Choroidal osteoma is a rare benign bone tumor. It is unilateral in two-thirds of cases. It occurs unilaterally and more often in young women. The tumor is most often located near the papilla. The complications classically described are progressive retinal atrophy and choroidal neovascularization. We report the case of a 39-year-old female patient, with no previous history, who consulted us for a sudden unilateral decrease in visual acuity, associated with metamorphopsias and a para-central scotoma. Fundus examination of the right eye revealed a large, yellowish-white choroidal tumor with fairly well-delineated margins in a juxta-papillary arrangement.
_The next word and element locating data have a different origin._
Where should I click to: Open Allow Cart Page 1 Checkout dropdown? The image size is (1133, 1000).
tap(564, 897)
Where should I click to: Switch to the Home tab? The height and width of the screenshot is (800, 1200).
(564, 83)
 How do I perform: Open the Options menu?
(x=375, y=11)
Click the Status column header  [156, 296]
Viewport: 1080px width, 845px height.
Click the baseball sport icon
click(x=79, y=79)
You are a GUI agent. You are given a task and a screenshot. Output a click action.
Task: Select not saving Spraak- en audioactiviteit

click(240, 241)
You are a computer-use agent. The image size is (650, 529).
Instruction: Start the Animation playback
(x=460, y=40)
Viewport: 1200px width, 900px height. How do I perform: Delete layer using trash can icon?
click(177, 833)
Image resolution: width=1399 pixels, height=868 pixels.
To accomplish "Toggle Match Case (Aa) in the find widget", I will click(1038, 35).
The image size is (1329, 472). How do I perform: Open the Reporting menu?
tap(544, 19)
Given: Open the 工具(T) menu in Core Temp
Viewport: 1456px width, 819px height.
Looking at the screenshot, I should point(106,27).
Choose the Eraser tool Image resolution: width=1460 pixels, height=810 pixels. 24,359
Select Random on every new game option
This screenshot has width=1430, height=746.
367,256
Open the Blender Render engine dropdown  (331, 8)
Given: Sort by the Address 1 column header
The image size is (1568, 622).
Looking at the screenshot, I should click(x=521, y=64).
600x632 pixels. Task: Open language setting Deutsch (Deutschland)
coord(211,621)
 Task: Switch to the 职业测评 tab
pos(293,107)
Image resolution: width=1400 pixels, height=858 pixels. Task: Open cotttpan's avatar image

Fluorescein angiography showed an early hyperfluorescence becoming intense at late times, associated with papillary edema. In front of this picture, we evoke the hypothesis of a choroidal neovascular membrane. The optical coherence tomography (OCT) showed the presence of a hyper-reflective pre-epithelial lesion in the inter-papillomacular region, associated with a retinal serous detachment, indicating a choroidal neovascular complication. B-mode ultrasonography confirmed the diagnosis by showing a hyperechoic thickening of the choroid with a posterior shadow cone. In our case, it was a choroidal osteoma complicated by optic neuropathy and choroidal neovascularization. The patient received several intravitreal injections of anti-vascular endothelial growth factor (anti-VEGF), followed by long-term monitoring. Choroidal osteoma is a rare benign tumor. It often progresses slowly, but may have complications, in particular choroidal neovascularization, the treatment of which is not well codified. The long-term visual acuity is often very poor.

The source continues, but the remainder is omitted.